Adaletin sınırlarını belirlemek için  “hak” teriminin de anlamını ortaya koymak gerekmektedir. Hak kişilerin sahip olduğu veya olmaları gerektiğini düşündükleri her türlü menfaattir. Bir eşya veya bir miktar paranın teslim veya iadesi olabileceği gibi kalbi kırılmış birinin kendisinden özür dilenmesini istemesi de bir hak talebidir. 

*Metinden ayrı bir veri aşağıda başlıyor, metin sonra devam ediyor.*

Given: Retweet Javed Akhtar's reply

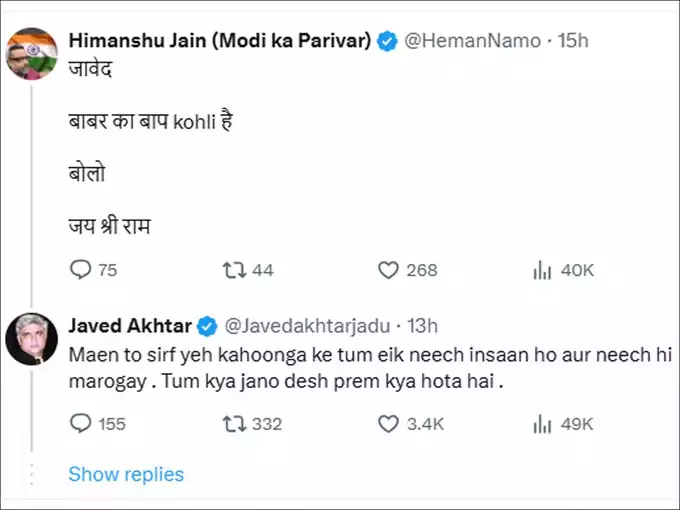Looking at the screenshot, I should tap(233, 424).
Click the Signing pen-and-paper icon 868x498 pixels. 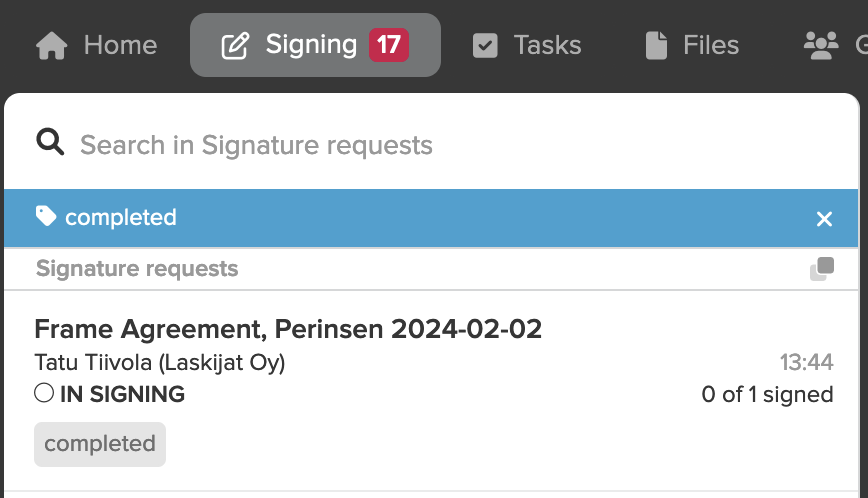235,45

Adalet kavramının ortaya çıkaran ve varlığını sürdüren temel unsur adalet talep eden kişidir. Bir kimsenin hakkının ihlali gündeme gelmeden adaletin tartışılması veya adil olanın ne olduğunun ortaya çıkarılması mümkün değildir. Hayatın her aşamasında haksızlığa uğradığını düşünen aile efradından başlanarak, trafikteki, banka kuyruğundaki, spor müsabakasındaki kişilerden tutun da işçi, işveren, memur veya devlet yöneticisine kadar herkesin mağdur olduğu iddiası ile  hak talebinde bulunması mümkündür.

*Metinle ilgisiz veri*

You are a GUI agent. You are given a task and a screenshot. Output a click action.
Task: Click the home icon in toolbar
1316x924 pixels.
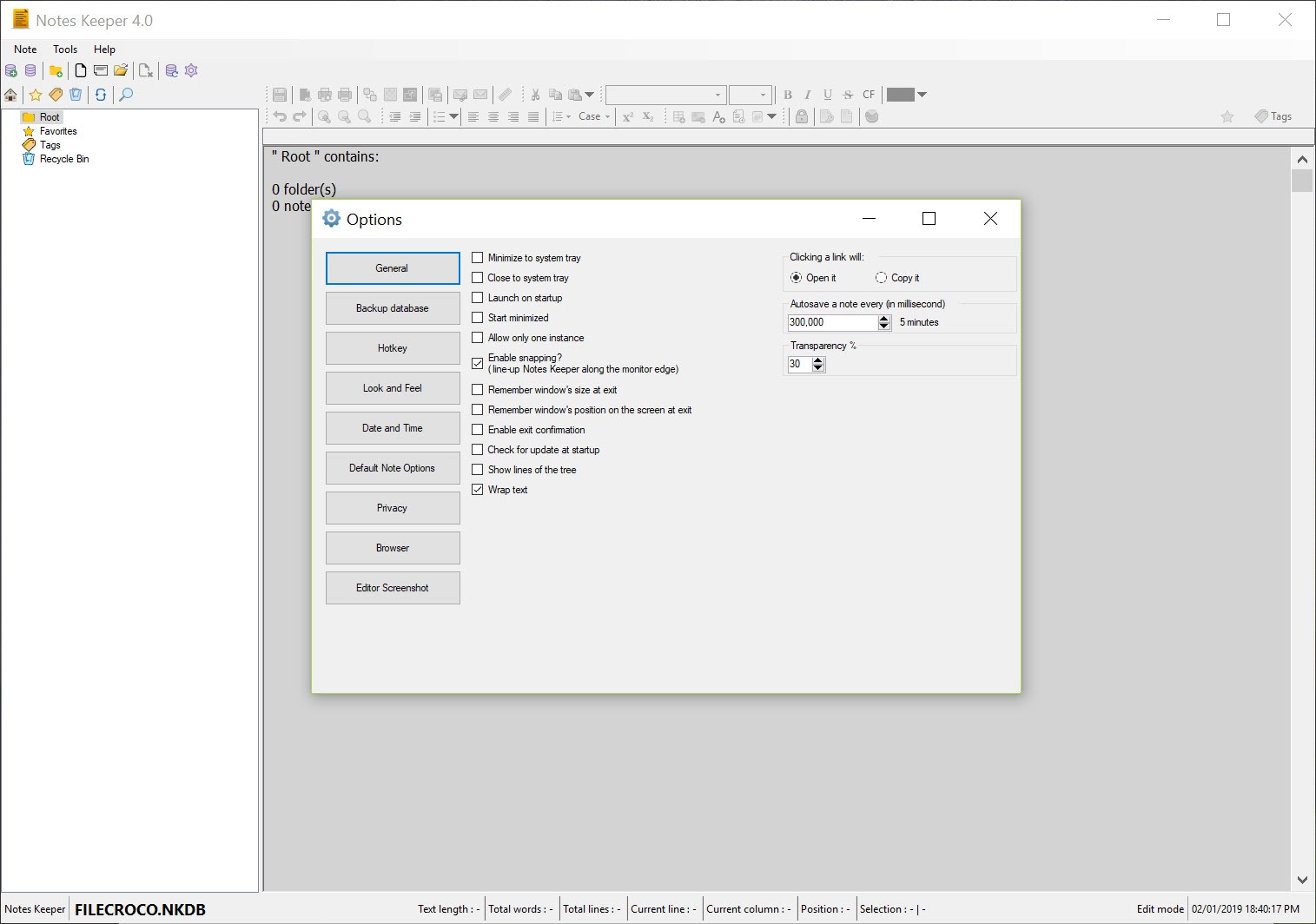[10, 95]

Adaletin tecellisini sağlamak kimin görevi olduğu da öne çıkan hususlardandır. Unutulmaması gerekir ki her insan hayatında mutlaka ve birçok kez adaletli davranmak, kendisinden talep edenlerin hakkını teslim etmek zorunda kalmaktadır. Aileden başlandığında anne ve babalar çocukları arasında adaleti gözetmelidir. Çalışanlarına karşı işveren, adaletle davranmalı, iş yükü dağılımını ve ücret dengesini sağlamalıdır. Devlet imkanlarını elinde bulunduran, yakınlarına iltimas geçmemeli, tanımadığı bir kişi ile yakınını hak ve menfaat dağılımında eşit tutmayı başarmalıdır. Hiç şüphesiz ki mesleği hak dağıtmak olan hakimler de muhataplarına iddialarını ileri sürerken, onların taleplerini dinlerken ve kararını verirken adaletli davranmalıdır. 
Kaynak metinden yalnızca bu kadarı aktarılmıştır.